• EXCERPT TO READ

Alumni Profiles

environmental teacher and entrepreneur


Of Neon Bugs and Entrepreneurs:
Kim Bent, BC Alumna
Scientist, Teacher & Business Owner

She drives a neon green Volkswagen Beetle covered with black magnetic polka dots, adorned with large wooden "antennae" and sporting "SCI-BUG" license plates. She's a businesswoman, an entrepreneur, a scientist, a teacher and a video producer. Soon, she will host her own weekly interactive children's show, which will be shot with TV cameras and broadcast live over the Internet. And if you give her a chance to talk about her "Catch the Science Bug" business, her energy and enthusiasm will make you wonder if you can find a career that excites you as much.

Kim Bent (B.S. 1992, M.S. 1995) aspires to be the first female Bill Nye, The Science Guy. "Only not like Bill Nye," Kim says. "He's always exploding things. I just love to excite children about science, just give them good science that's applicable to their daily lives."

Kim has always had a passion for science. But her interest in the environment was piqued when, as a child growing up in New Jersey, she witnessed first-hand the connection between local pollution and illness. "One of our neighbors had an auto body shop and was dumping chemicals," she says. "The local cows were keeling over from drinking contaminated puddles."

Her parents brought a lawsuit to stop the dumping, but none of the neighbors would join the fight. "They didn't realize that the chemicals from the repair shop would eventually seep into the ground," Kim says, "and everyone's ground water supply would be at risk." It was Kim's first lesson in the pressing need for environmental education.

At BC, Kim pursued this fascination with environmental issues, majoring in Environmental Geoscience and then staying on for her Master's degree. Little did she know that researching and writing both a senior thesis and a Master's thesis would prepare her for running a business. This demanding process, she now says, gave her the skills to manage any large project: "you start from scratch, work independently, do your own research and find people you need to help you."

• THINGS TO DO
[A] From the alumni profile of Kim Bent, list every feature of her car that the opening paragraph describes.
[B] Carry the alumni profile of Kim Bent forward, starting after its final sentence.

• THE DATA
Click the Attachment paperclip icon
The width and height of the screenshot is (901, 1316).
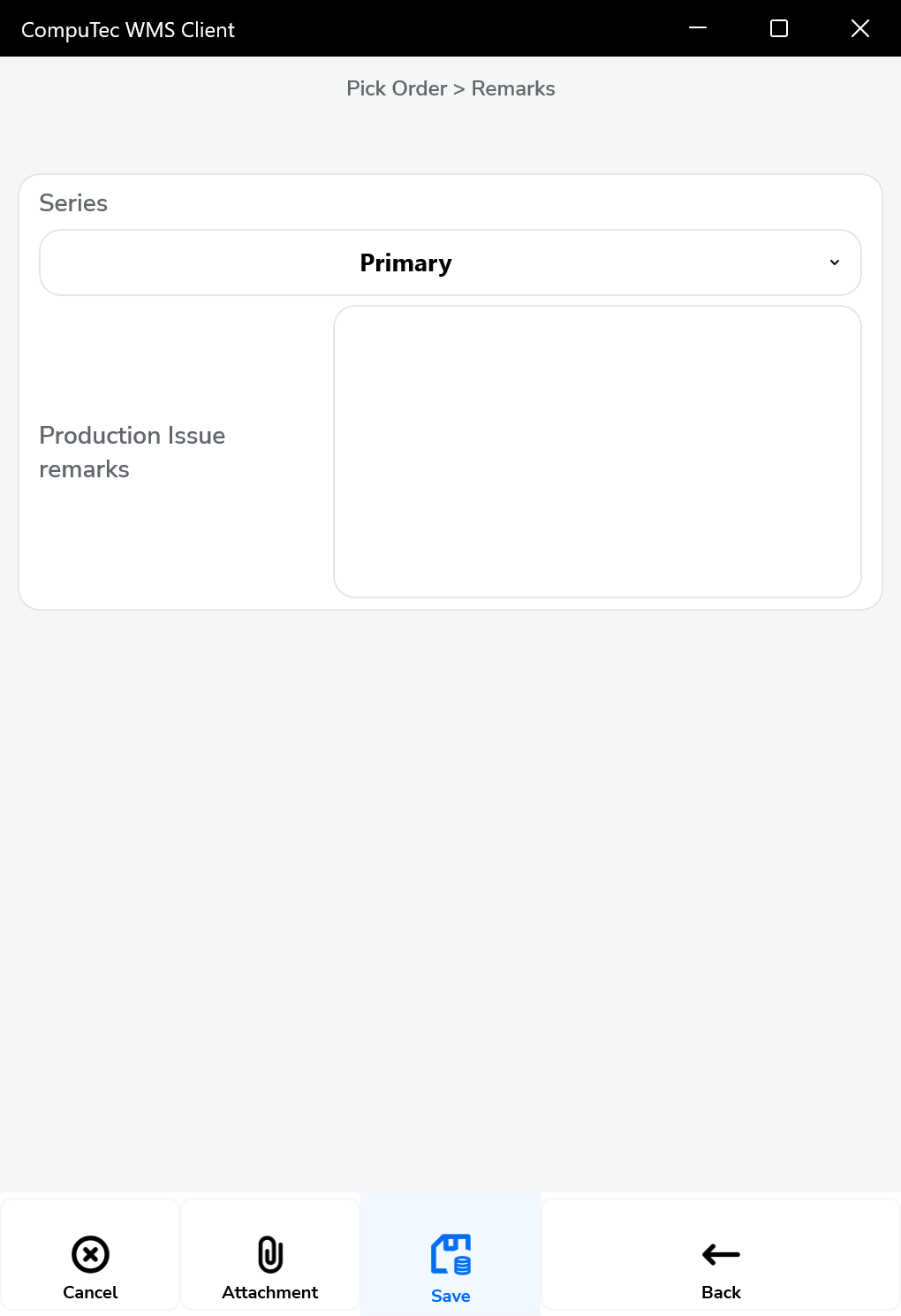270,1254
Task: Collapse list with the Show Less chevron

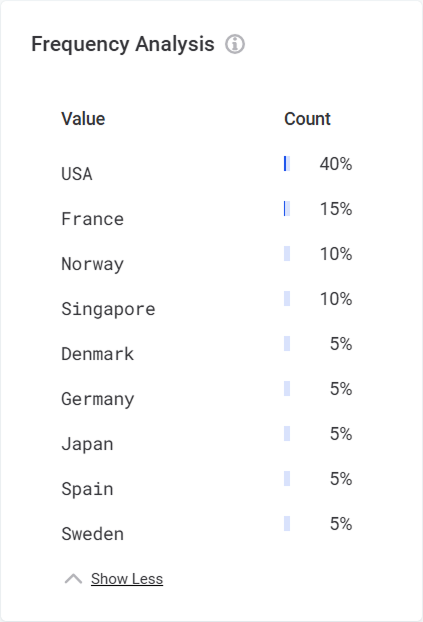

• ANSWERS TO THE TASKS
[A]
- Neon green color
- A Volkswagen Beetle body
- Black magnetic polka dots
- Large wooden "antennae"
- "SCI-BUG" license plates

[B]
After receiving her Master's from BC, Kim spent a year and a half working as an environmental scientist for Aneptek Corporation in Natick. And though this job allowed her to develop her technical skills, she felt compelled to share her enthusiasm for science and the environment with others. She dabbled with the idea of becoming a science broadcaster, then turned her energies to finding a teaching job in the public schools.

At this point, her Boston College connections began to pay off. Through BC's Career Network, Kim conducted an informational interview with the vice-principal of the high school in Marblehead, who put her in touch with the high school principal in Hopkinton, who hired her to teach biology, chemistry and physics.

Kim loved teaching, and she loved working with young people. But after two years, she also began to feel the tug of family history. Both grandfathers had run their own retail businesses, one a liquor store, the other a garden center and lawnmower repair shop, and Kim had often visited their shops. "I loved going to their businesses," she says, "loved helping out and thinking, 'My grandfather owns this!' And I've always wanted to have my own business."

As Kim pondered how she might create a business that combined her love of science with her enthusiasm for teaching, she recalled that many of her former students had seemed unprepared for scientific inquiry. By ninth grade, she says, "students have an attitude that science is so bad. Their opinions are already set."

Indeed, even in the college preparatory classes she had taught, Kim says, "most students struggled with the basic scientific concepts. They didn't have the vocabulary or understanding expected of them by the science curriculum." She began to dream up ways of reaching students at an earlier age, before they had closed their minds to the adventure and fun of science, and a business was born.

"Catch the Science Bug" began as a traveling science program, bringing hands-on science activities to Boston-area elementary schools. Kim's mission: "expose younger children to science to make them more 'science literate' and raise their environmental consciousness."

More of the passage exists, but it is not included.